Extrait de la [VRS no 365 ->
http://www.sncs.fr/article.php3?id_article=77&id_rubrique=6]sur « Recherche et Innovation »

Inria, recherche, valorisation.

« Un exemple prometteur de collaboration entre l’Inria et
Microsoft Research: le théorème des 4 couleurs
entièrement démontré par ordinateur!! »

Cette annonce datée du 3 mai 2005 tombe à point nommé
pour justifier a posteriori la création du laboratoire
commun Microsoft-Inria en France, annoncée par une
fuite dans la presse le 23 avril, puis reprise
officiellement par l’Inria le 26 avril lors de la
signature du MOU (Memorandum Of Understanding) entre
Steve Ballmer, P.-D.-G. de Microsoft et Gilles Kahn,
P.-D.-G. de l’Inria.

Pourquoi cet accord a-t-il entraîné un malaise parmi
certains chercheurs de l’Inria alors que l’institut a
toujours travaillé sans problème dans des domaines de
recherche appliquée avec les industriels?

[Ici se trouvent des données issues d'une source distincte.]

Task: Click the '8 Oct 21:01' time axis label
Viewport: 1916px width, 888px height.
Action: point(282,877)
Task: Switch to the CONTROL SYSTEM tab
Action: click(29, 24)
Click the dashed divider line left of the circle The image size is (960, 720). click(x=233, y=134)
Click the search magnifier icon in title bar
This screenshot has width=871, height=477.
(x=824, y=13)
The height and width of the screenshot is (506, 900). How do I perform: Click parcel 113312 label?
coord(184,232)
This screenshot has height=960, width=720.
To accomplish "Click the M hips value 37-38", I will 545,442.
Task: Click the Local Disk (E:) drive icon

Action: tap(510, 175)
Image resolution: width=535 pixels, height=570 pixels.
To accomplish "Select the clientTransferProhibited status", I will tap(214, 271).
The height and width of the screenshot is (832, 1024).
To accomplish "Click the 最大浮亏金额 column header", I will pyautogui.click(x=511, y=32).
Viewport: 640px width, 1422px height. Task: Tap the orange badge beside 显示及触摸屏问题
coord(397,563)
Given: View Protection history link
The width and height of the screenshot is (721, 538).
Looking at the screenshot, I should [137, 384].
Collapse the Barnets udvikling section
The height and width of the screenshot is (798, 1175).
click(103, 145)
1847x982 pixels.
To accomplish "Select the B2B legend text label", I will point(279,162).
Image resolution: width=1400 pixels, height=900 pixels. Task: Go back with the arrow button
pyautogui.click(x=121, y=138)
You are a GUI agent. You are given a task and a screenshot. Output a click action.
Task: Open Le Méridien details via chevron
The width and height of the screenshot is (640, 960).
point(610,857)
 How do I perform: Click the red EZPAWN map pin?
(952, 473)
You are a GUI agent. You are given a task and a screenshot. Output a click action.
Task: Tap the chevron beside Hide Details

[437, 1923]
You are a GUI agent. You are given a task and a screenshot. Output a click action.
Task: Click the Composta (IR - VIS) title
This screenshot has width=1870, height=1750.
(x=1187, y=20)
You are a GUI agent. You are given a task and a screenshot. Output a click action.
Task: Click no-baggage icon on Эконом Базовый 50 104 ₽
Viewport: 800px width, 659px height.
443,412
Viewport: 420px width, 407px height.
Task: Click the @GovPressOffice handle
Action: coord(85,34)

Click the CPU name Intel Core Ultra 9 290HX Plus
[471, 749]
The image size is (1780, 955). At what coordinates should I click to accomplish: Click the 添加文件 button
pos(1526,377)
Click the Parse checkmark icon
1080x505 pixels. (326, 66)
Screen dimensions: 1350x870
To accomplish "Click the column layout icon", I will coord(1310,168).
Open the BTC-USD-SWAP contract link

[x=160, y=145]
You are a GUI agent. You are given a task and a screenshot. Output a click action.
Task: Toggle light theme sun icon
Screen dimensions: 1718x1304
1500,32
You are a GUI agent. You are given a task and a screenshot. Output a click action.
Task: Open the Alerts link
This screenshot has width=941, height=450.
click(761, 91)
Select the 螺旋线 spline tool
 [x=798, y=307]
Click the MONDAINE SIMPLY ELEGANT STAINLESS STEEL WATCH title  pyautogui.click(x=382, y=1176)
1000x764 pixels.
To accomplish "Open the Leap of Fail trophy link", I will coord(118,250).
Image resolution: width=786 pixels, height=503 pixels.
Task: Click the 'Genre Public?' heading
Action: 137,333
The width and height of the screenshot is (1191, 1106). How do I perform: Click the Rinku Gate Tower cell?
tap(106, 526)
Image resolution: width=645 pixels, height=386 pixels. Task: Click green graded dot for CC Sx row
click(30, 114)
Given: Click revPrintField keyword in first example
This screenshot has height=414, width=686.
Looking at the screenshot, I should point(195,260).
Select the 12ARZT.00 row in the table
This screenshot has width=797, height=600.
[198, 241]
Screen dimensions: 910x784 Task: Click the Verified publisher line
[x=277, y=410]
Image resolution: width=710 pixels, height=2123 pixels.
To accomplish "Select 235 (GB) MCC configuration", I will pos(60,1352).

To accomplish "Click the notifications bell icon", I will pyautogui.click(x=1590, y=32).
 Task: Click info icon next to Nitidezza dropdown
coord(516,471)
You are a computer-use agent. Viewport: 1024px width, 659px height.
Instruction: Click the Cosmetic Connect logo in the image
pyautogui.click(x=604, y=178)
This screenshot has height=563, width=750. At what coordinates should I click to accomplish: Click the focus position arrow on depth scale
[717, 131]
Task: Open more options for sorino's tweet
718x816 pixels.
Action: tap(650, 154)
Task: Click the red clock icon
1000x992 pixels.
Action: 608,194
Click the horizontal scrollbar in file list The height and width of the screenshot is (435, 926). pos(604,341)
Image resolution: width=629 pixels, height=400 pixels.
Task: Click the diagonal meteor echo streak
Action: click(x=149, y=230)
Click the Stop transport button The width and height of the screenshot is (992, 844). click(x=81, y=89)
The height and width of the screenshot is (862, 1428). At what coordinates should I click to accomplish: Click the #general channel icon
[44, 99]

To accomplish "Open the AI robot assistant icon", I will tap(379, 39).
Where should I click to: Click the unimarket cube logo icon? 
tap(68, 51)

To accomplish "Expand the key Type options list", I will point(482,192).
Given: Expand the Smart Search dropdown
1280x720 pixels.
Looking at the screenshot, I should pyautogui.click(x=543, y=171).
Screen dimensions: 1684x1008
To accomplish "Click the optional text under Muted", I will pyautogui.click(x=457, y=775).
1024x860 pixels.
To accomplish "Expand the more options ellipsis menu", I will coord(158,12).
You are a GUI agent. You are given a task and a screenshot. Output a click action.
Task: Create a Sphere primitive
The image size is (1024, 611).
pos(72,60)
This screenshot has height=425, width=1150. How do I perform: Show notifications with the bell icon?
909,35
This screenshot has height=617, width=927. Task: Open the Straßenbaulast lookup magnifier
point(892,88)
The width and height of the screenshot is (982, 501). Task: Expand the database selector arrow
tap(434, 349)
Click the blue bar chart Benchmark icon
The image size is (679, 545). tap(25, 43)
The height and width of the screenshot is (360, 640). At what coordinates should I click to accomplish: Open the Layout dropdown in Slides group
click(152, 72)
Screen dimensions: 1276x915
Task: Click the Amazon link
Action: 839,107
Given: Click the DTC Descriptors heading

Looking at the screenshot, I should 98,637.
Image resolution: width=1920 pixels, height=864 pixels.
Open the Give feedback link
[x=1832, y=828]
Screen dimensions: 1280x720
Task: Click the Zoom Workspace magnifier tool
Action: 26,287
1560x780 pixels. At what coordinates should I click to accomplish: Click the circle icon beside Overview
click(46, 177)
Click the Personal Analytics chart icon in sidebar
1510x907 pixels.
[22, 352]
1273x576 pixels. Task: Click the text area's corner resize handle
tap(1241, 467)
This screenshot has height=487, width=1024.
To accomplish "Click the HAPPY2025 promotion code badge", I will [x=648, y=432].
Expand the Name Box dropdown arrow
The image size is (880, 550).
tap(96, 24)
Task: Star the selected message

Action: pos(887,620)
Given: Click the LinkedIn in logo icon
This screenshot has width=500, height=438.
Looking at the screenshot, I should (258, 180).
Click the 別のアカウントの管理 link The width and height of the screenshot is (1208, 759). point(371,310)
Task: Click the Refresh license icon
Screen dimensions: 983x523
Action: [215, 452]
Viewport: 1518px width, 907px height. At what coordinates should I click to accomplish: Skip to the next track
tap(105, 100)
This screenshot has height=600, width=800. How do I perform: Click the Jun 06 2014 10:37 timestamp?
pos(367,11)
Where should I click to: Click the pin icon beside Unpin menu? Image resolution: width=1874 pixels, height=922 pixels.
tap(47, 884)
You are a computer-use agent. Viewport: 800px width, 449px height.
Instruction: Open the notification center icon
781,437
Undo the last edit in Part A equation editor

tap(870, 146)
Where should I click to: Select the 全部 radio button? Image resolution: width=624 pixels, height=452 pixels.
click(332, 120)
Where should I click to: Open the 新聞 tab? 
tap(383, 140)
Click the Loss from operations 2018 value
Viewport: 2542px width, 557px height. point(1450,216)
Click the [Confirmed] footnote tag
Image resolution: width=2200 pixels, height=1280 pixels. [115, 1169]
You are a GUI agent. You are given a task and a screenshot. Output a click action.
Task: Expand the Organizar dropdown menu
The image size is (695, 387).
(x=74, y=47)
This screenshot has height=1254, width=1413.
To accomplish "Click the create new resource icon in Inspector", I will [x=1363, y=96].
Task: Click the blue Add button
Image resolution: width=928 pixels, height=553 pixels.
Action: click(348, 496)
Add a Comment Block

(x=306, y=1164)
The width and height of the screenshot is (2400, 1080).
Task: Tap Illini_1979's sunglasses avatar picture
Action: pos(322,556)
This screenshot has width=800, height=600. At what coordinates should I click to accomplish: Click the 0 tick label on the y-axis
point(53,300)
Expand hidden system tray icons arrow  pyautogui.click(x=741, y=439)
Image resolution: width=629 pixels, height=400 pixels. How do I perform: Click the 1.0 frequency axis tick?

Au delà de la blague facile sur la thématique de
collaboration choisie (sécurité et fiabilité du
logiciel), nous proposons l’hypothèse que cette annonce
a mis en évidence une contradiction. Alors que de plus
en plus plane sur les chercheurs une pression latente à
la valorisation et à la recherche de contrats, on leur
oppose une vision libérée de la recherche – au final le
sujet choisi est la classification des groupes et la
vérification de la conjecture de Kepler, sans
application visible immédiate -, liberté aussitôt
tempérée par les dangers d’appropriation des résultats
par une entreprise connue pour la fermeture de ses
logiciels. La recherche publique en informatique
serait-elle donc condamnée à quémander des sous pour
des recherches à finalité immédiate, laissant le soin
aux riches industriels d’investir sur le long terme?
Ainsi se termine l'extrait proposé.